Contango Oil & Gas Company (NYSE MKT: MCF) and Crimson Exploration Inc. (NasdaqGM: CXPO) jointly announced today that they have formally closed their previously announced merger. The combined company will be a well-positioned Houston-based independent oil and gas company with a balanced offshore Gulf of Mexico and onshore Texas production profile. Both Contango and Crimson stockholders voted to approve the transaction at a special meeting of their respective stockholders.
In accordance with the terms of the merger agreement, Crimson has become a wholly-owned direct subsidiary of Contango, and Contango will issue approximately 3.9 million shares of its common stock in exchange for all of Crimson’s outstanding capital stock.
Contango also announced today its newly constituted board of directors consists of Joseph J. Romano, Allan D. Keel, B.A. Berilgen, B. James Ford, Brad Juneau, Lon McCain, Charles M. Reimer, and Steven L. Schoonover. The board of directors has appointed Allan D. Keel as President and Chief Executive Officer of Contango. Joseph J. Romano will remain as Chairman.
Mr. Romano said, “The new combined company will have a pre-tax SEC PV-10 proved reserve value approximating $1 billion, future resource potential which it hopes to exploit both onshore and offshore, excellent cash flow, approximately $110 million of debt and 19.1 million shares of common stock outstanding after closing.”
“Allan and the company’s focus will be to exploit our existing asset and lease base while continuing to add solid rate of return opportunities to the company’s asset base.
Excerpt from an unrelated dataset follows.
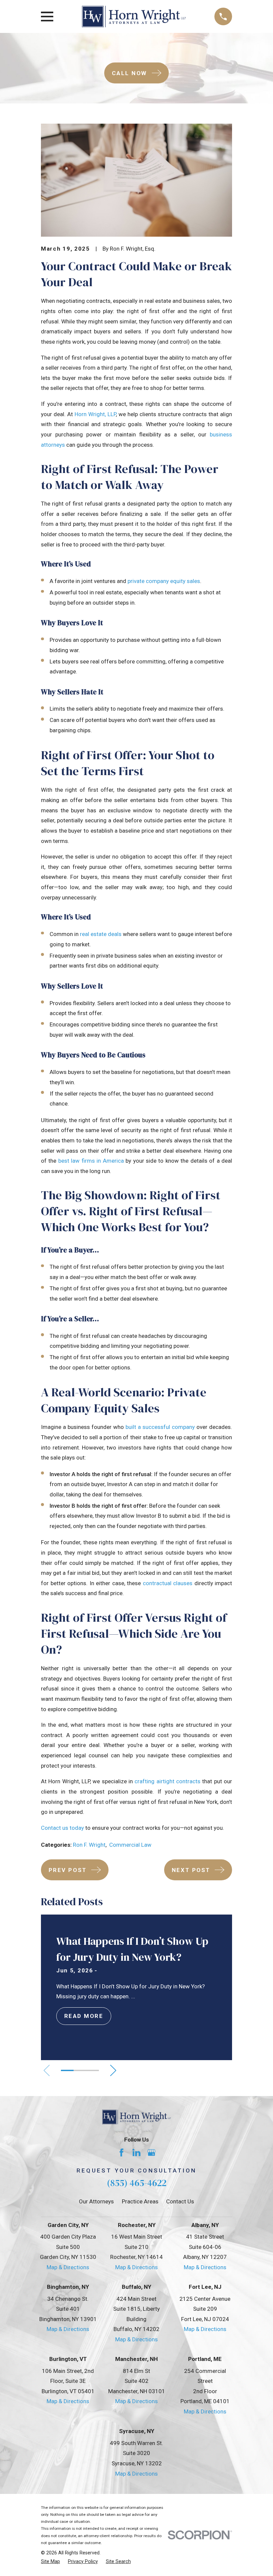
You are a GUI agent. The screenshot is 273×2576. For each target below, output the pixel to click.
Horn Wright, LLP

I know the new Contango board, its senior management and its employees are committed to the future success of the company measured by an increase in real shareholder value,” added Mr. Romano.
“We are extremely excited about the potential that the merger of Contango and Crimson brings to the shareholders of both companies,” said Mr. Keel. “The combined company’s strong financial profile, and cash flow, positions us to aggressively pursue Crimson’s high quality portfolio of onshore resource positions in various plays, complemented by an appropriate dedication of capital to Contango’s potentially high impact exploratory Gulf of Mexico prospects. Our teams have been busy orchestrating the combination of these two excellent organizations and believe that it will be an exciting period going forward.”